◆ **What is being asked**: Beginning with the line that has "Focus the User Password input field", write out each line down to the end of the records below exactly, and include no pictures.

◆ **Information**:
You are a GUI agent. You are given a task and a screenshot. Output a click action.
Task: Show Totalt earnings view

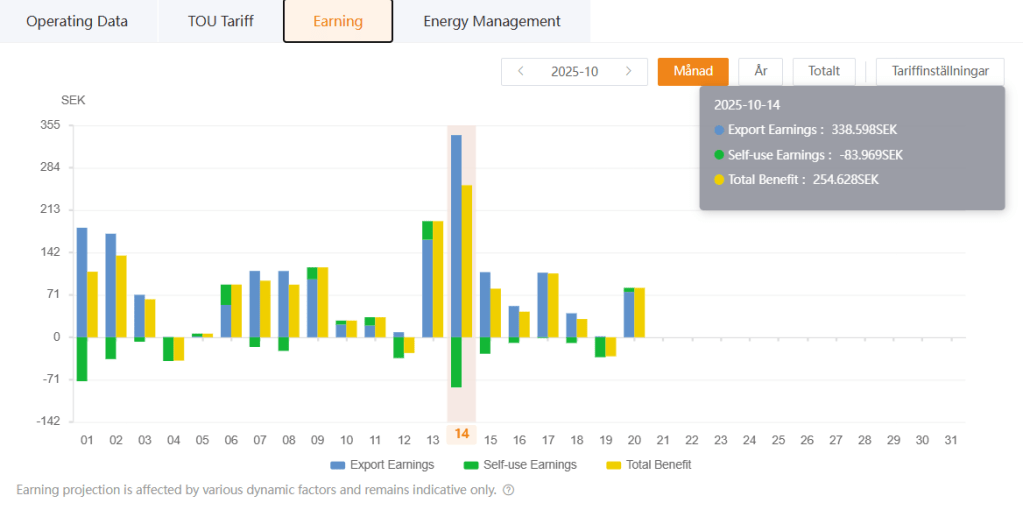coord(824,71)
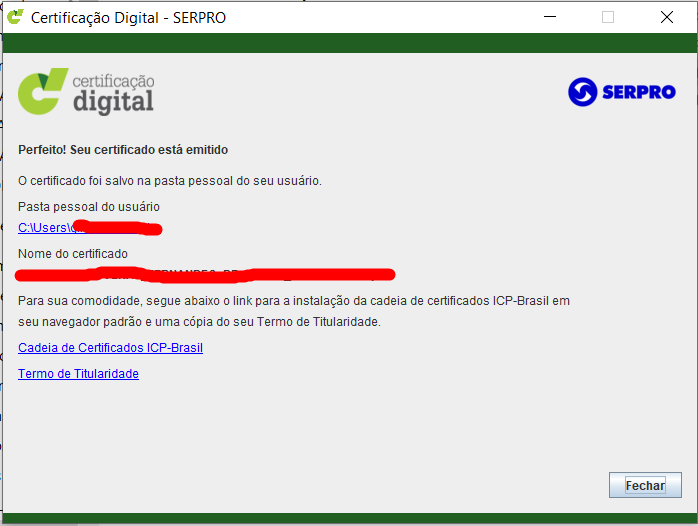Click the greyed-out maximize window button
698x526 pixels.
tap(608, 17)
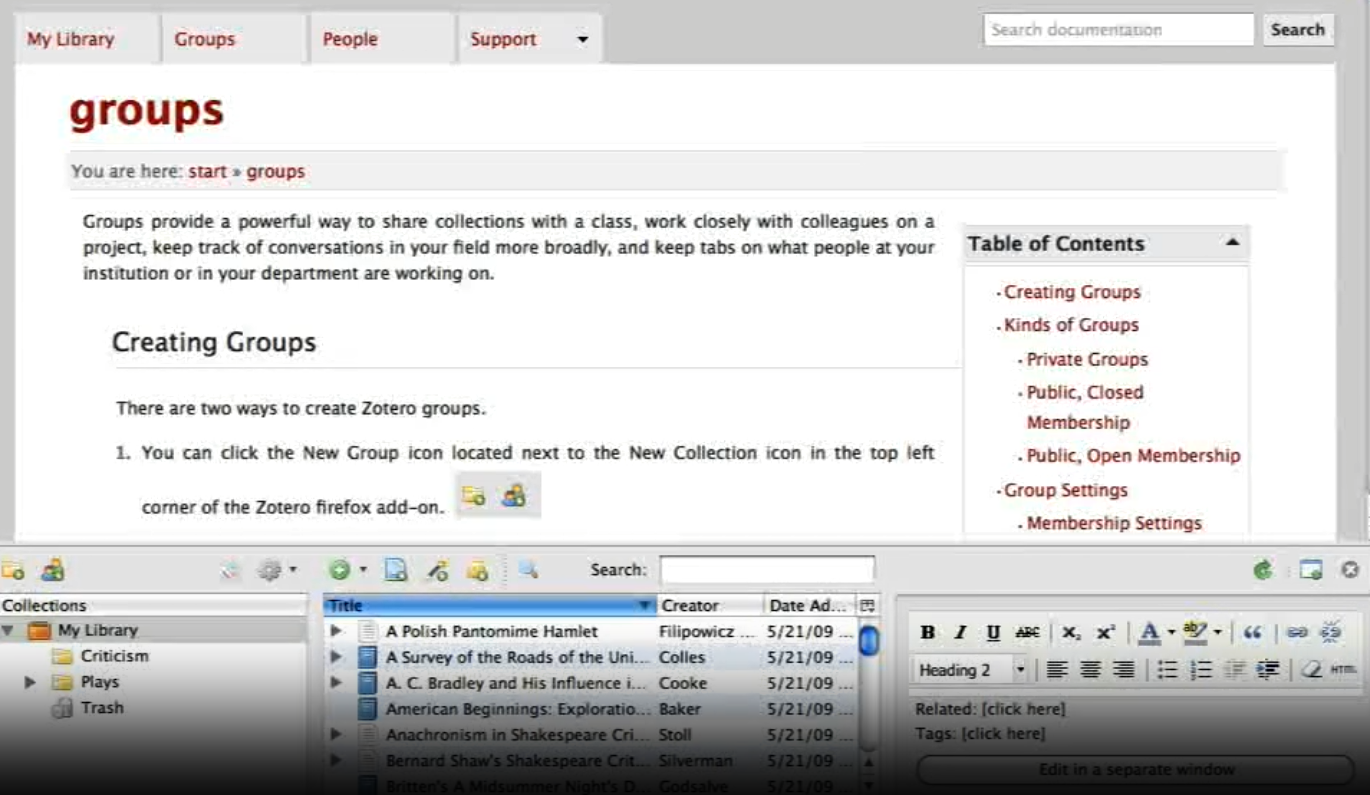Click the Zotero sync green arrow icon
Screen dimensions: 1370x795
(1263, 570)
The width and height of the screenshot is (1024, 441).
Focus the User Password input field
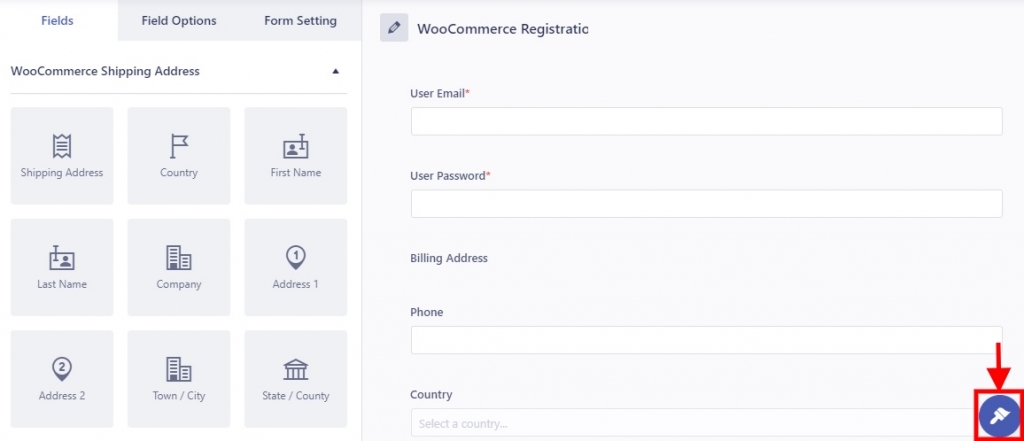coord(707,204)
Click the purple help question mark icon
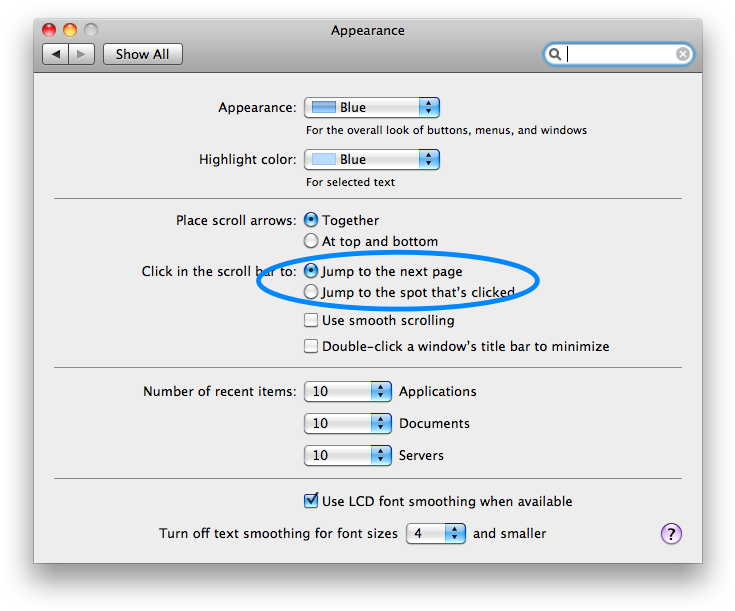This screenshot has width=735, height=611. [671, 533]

◆ **Response area**:
Focus the User Password input field
coord(707,204)
Click the purple help question mark icon
This screenshot has width=735, height=611. [671, 533]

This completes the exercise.